» Your assignment: Set down the data again in full, keeping every line exactly as it is.

· · ·

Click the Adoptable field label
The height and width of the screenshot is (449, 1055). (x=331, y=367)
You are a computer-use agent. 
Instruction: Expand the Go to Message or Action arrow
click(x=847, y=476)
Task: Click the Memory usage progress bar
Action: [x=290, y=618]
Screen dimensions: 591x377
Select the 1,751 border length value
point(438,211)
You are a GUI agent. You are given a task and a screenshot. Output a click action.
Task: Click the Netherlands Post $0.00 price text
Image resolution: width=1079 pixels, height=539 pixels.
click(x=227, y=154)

· · ·

» Solved problem:
Click the Adoptable field label
The height and width of the screenshot is (449, 1055). (x=331, y=367)
You are a computer-use agent. 
Instruction: Expand the Go to Message or Action arrow
click(x=847, y=476)
Task: Click the Memory usage progress bar
Action: [x=290, y=618]
Screen dimensions: 591x377
Select the 1,751 border length value
point(438,211)
You are a GUI agent. You are given a task and a screenshot. Output a click action.
Task: Click the Netherlands Post $0.00 price text
Image resolution: width=1079 pixels, height=539 pixels.
click(x=227, y=154)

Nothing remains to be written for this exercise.